People often speak of time as if every hour were equal to every other hour.
Under that theory, when scheduling your day you could look at the things you need to do and slot them in wherever they seem to fit best.
In a framework where “all time is equal,” 2 am and 11 am are equally viable options for the same task.
Most people would agree that’s not how it works.
All time is not equal.
Scheduling a day is not just about finding blocks of time to fit things in.
To effectively get things done in a way that maximizes use of time and energy requires an understanding of timing, context, and sequencing:
- When is the best time for you to do that thing?
- What is the best environmental context for the task?
- What is the best sequence of tasks?
In other words. what do you need to do first to facilitate the current task. What post-task constraints help facilitate efficiency and which ones drain energy or impede on the current task?
This applies to everyone, but people with ADHD can be especially sensitive to timing, context, and sequencing.
Our brains need certain types stimulus to perform specific types of tasks. On the other hand, certain events can interfere with a task — even if they come after a given task.
For example, an important meeting later in the day, an unresolved conversation from earlier, or an open loop can hijack focus for work you’re trying to do now.
We also need the right context. Scheduling a task for the right time isn’t good enough if you don’t have the right environment for executing it.
The same activity might require a different amount of starting energy or can take a different amount of time, depending on the time of day the sequence in which it occurs.
For example, I need to workout in the morning as my first activity. For me, exercise isn’t just about the physical benefits. It’s not recreation or a “nice to have.” It’s a necessary ingredient to establish baseline functionality.

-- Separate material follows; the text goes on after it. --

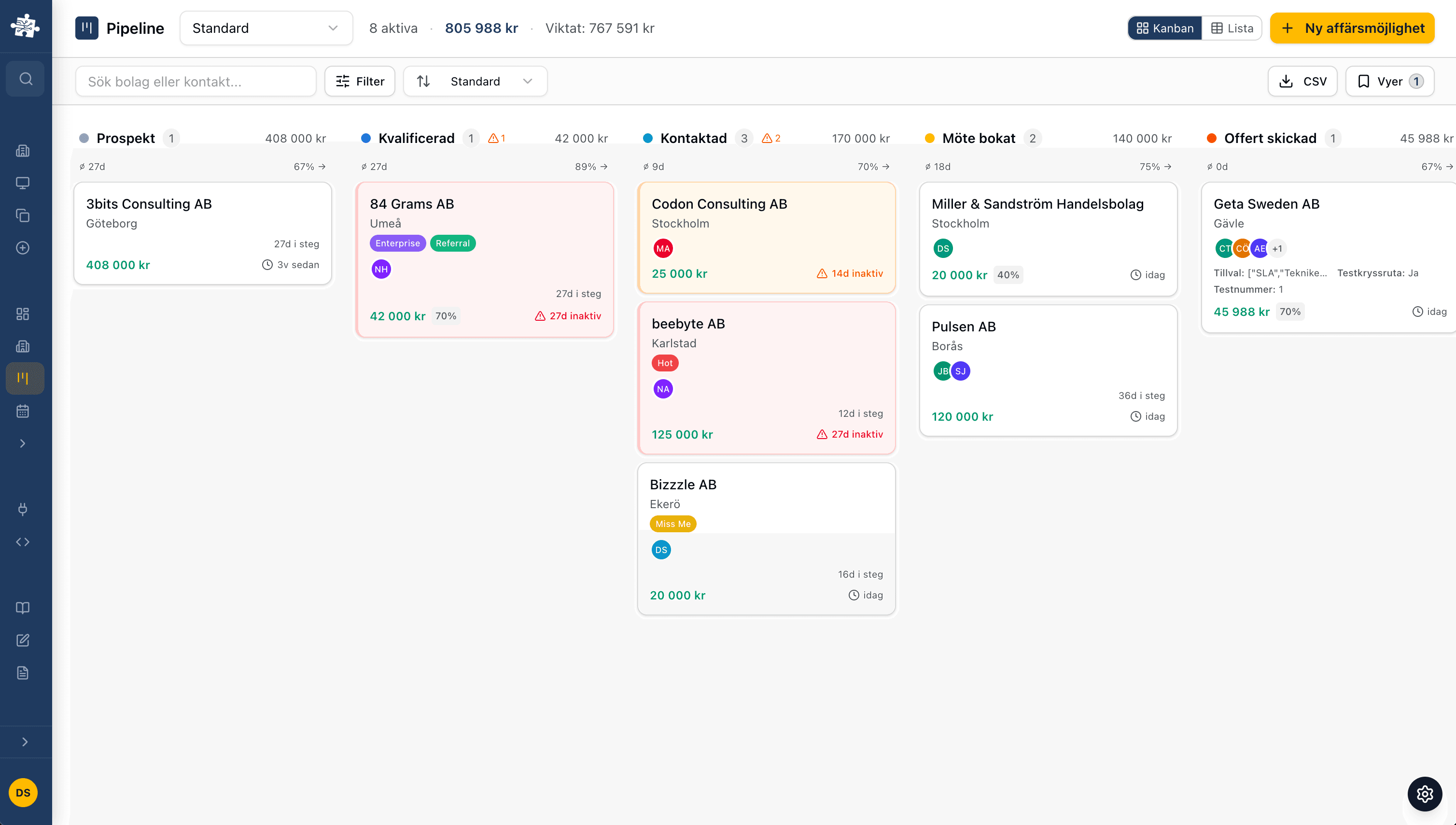This screenshot has height=825, width=1456.
Task: Click the plus-circle add icon in the sidebar
Action: click(x=23, y=248)
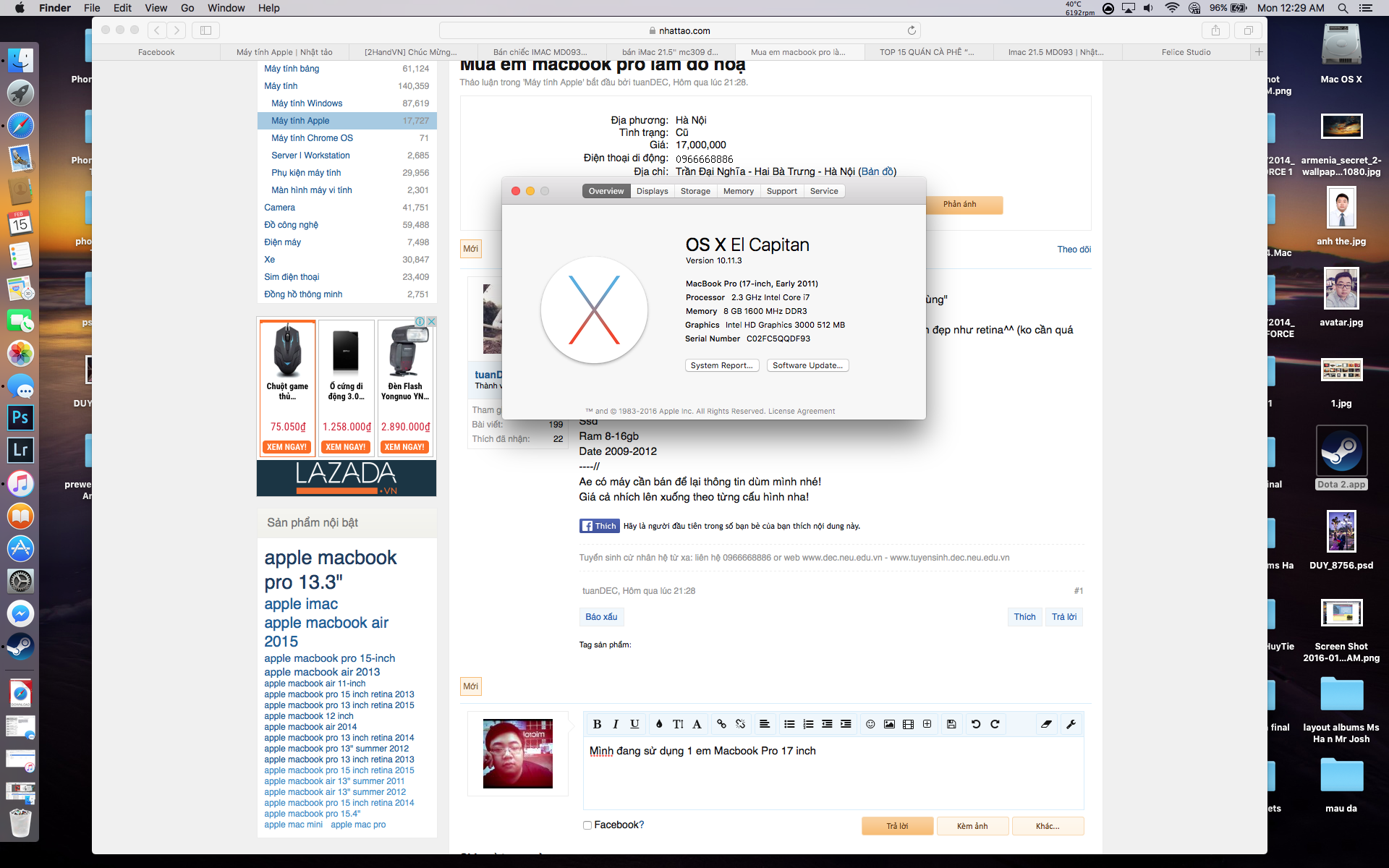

Without enough stimulus, neither my body nor my brain functions well.
While other people might be able to make an exception and “fit in a workout later,” that approach doesn’t work for me.
It’s not merely about “fitting in a workout” for exercise. The same 1-hour workout isn’t the same later in the day. In fact it’s often not physically possible.
And without it, I don’t function at all — meaning nothing else gets done.
Creative work is similar.
When I engage in creative work immediately after a good workout, I leverage my best focus and flow. If I shift that work to later in the day, the same work can take double or triple the amount of time — if I’m able to perform it at all.
At a certain point in the day my brain loses capacity to organize ideas or create sentences.
For those of us with ADHD, activities must be strategically planned based on when our best resources are available to us.
Not every hour of the day is the same.
Timing, context, and sequencing matter more than you think.